After making these changes to Figure 4, we have the following code:

```
template <class S, class U>
void extended_euclidean(const U a, const U b, U* pGcd, S* pX, S* pY)
{
static_assert(std::numeric_limits<S>::is_integer, "");
static_assert(std::numeric_limits<S>::is_signed, "");
static_assert(std::numeric_limits<U>::is_integer, "");
static_assert(!(std::numeric_limits<U>::is_signed), "");
static_assert(std::is_same<std::make_signed<U>::type, S>::value, "");
S x1=1, y1=0;
U a1=a;
S x0=0, y0=1;
U a2=b;
U q=0;
while (a2 != 0) {
S x2 = x0 - static_cast<S>(q)*x1;
S y2 = y0 - static_cast<S>(q)*y1;
x0=x1;
y0=y1;
U a0=a1;
x1=x2; y1=y2; a1=a2;
q = a0/a1;
a2 = a0 - q*a1;
if (a2 == 0)
break;
}
*pX = x1;
*pY = y1;
*pGcd = a1;
}
```

*Figure 5: Optimization Step 2, Unsigned Integer Inputs.*

We can now get rid of the conditional branch at the end of the function, since it’s redundant.
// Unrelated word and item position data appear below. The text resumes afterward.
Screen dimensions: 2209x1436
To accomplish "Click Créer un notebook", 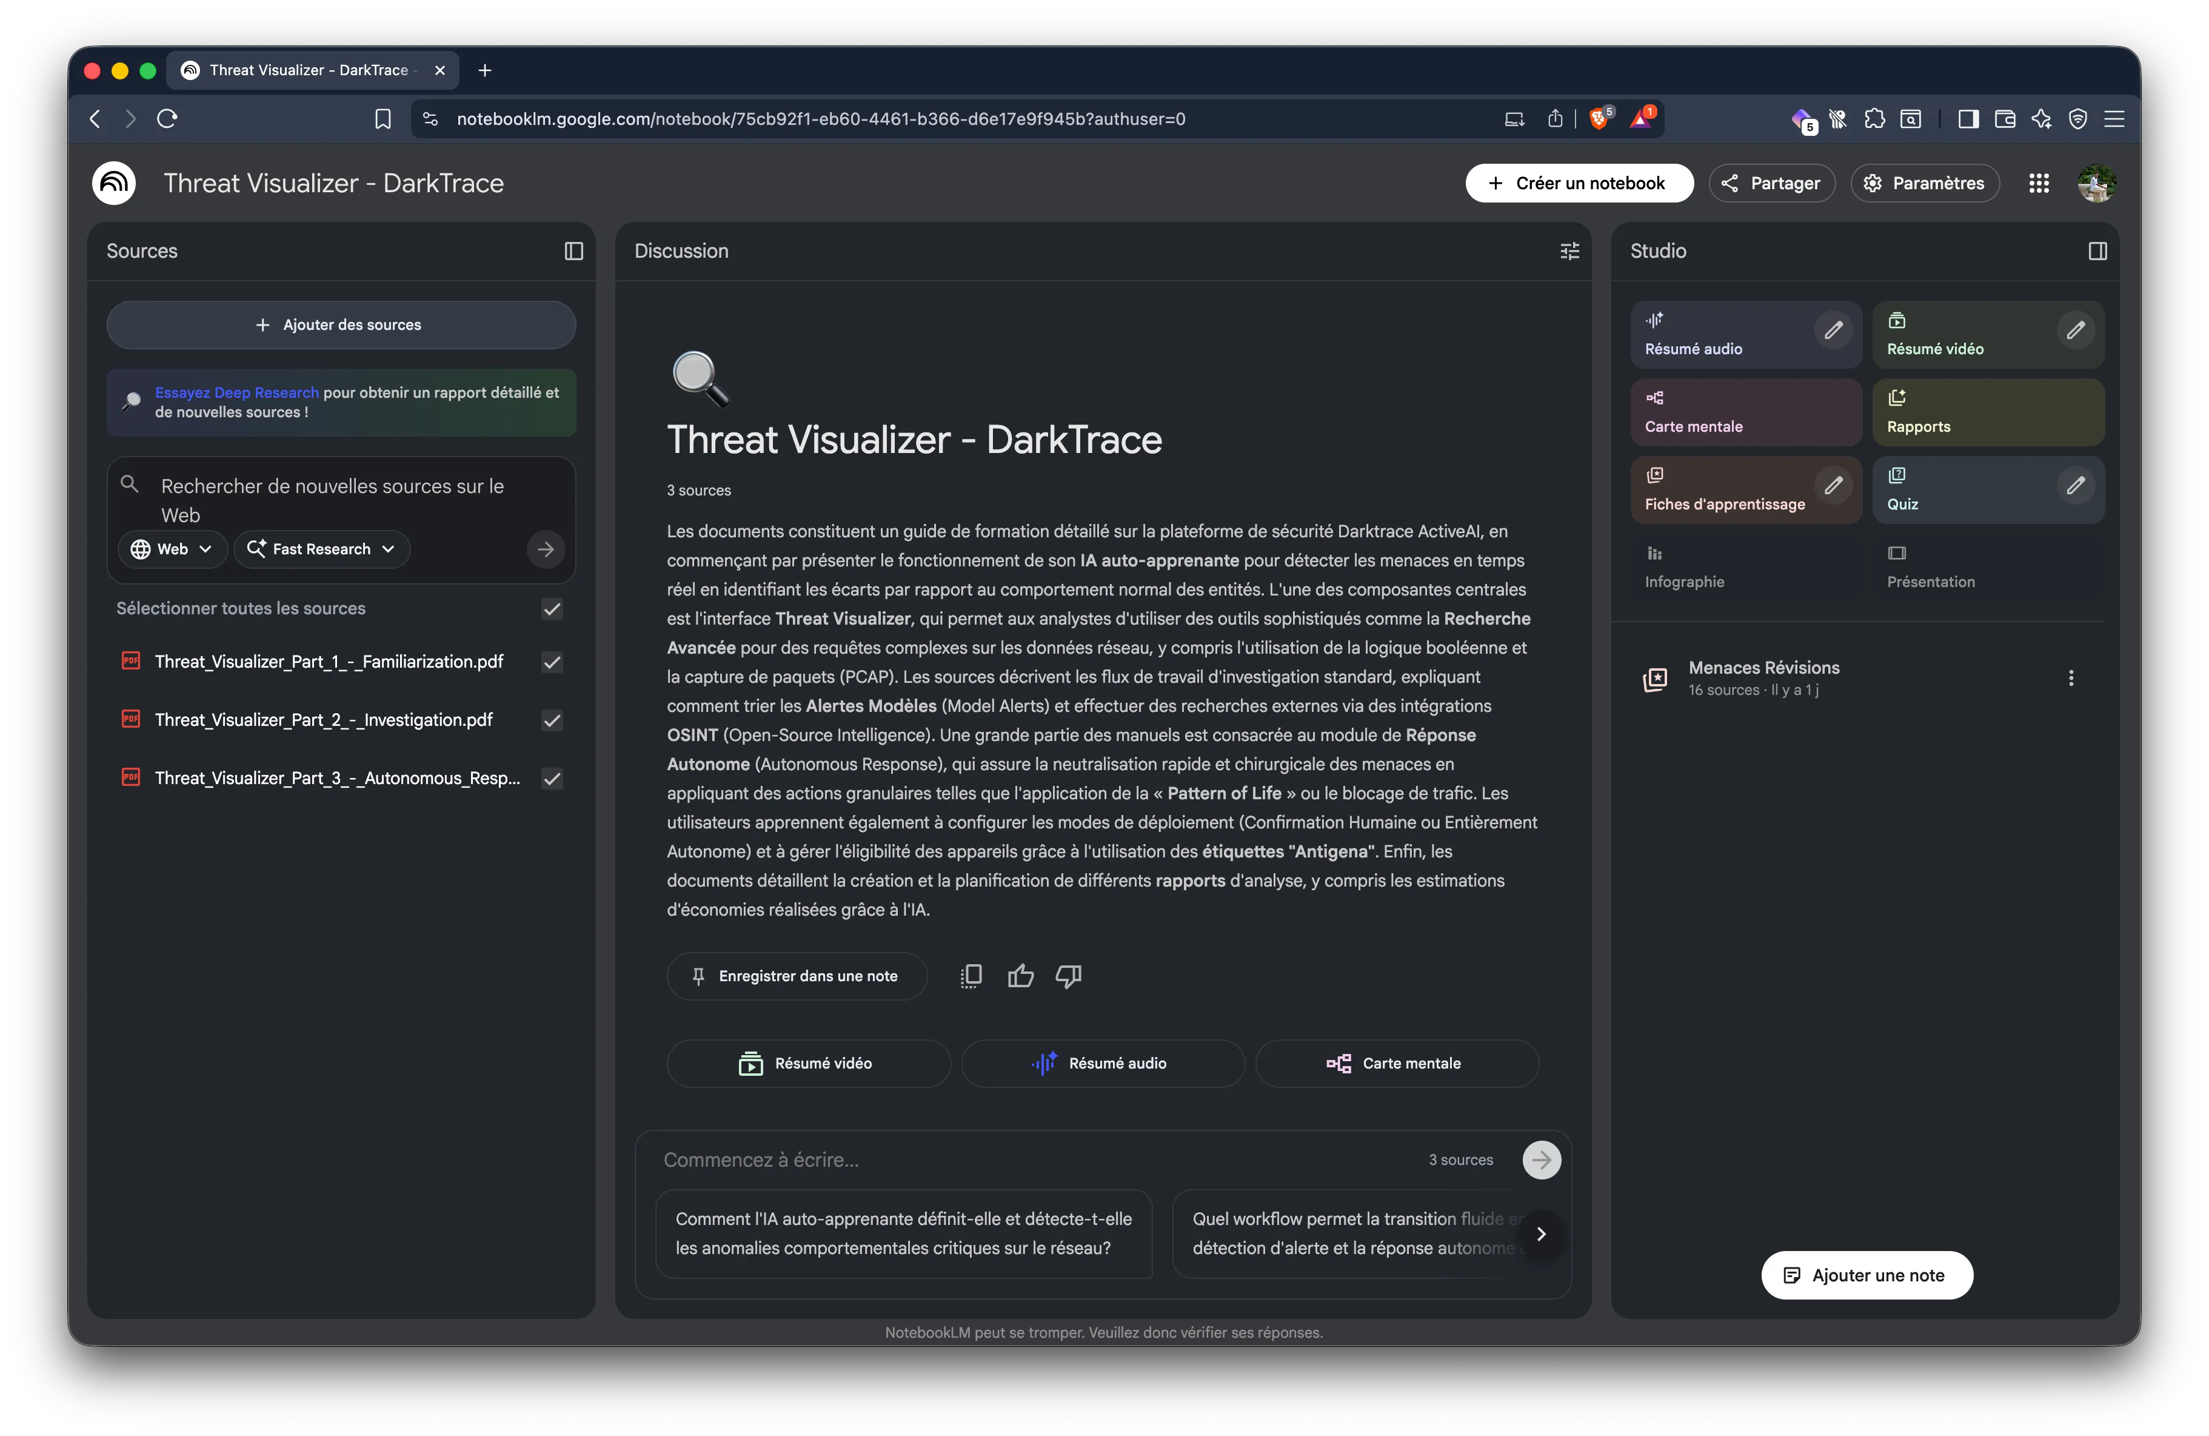I will point(1579,183).
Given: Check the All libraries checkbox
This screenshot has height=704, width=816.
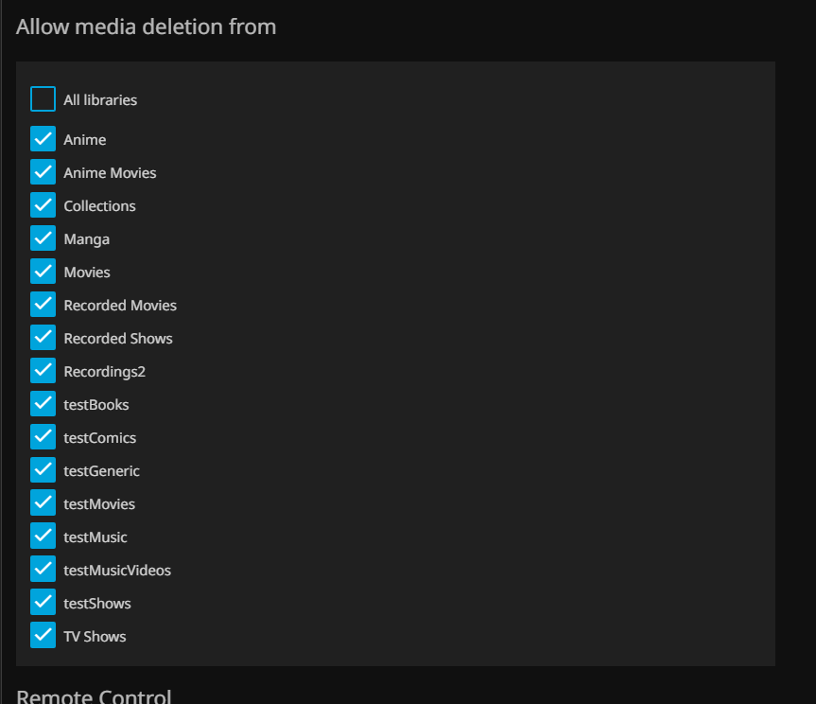Looking at the screenshot, I should [x=43, y=99].
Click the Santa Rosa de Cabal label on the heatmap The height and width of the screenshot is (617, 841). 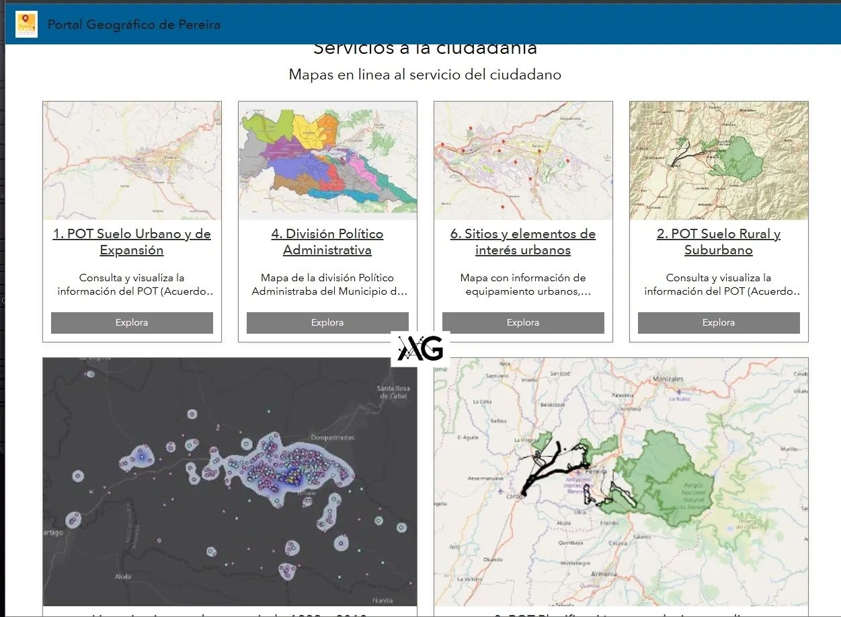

Making this change and cleaning up the code a little, we get the following optimized function for the Extended Euclidean Algorithm with unsigned integer inputs:

```
template <class S, class U>
void extended_euclidean(const U a, const U b, U* pGcd, S* pX, S* pY)
{
static_assert(std::numeric_limits<S>::is_integer, "");
static_assert(std::numeric_limits<S>::is_signed, "");
static_assert(std::numeric_limits<U>::is_integer, "");
static_assert(!(std::numeric_limits<U>::is_signed), "");
static_assert(std::is_same<std::make_signed<U>::type, S>::value, "");
S x1=1, y1=0;
U a1=a;
S x0=0, y0=1;
U a2=b, q=0;
while (a2 != 0) {
S x2 = x0 - static_cast<S>(q)*x1;
S y2 = y0 - static_cast<S>(q)*y1;
x0=x1; y0=y1;
U a0=a1;
x1=x2; y1=y2; a1=a2;
q = a0/a1;
a2 = a0 - q*a1;
}
*pX = x1;
*pY = y1;
*pGcd = a1;
}
```

*Figure 6: Optimized Implementation, Unsigned Integer Inputs.*

## Conclusion

The Extended Euclidean algorithm can be correctly and very efficiently implemented using unsigned integer inputs and signed integer outputs, so long as all the function parameters have the same precision. Figure 6 provides the optimized implementation. There is a header file with the complete implementation, and a CMake file that will create a test project for the implementation if you wish to run it.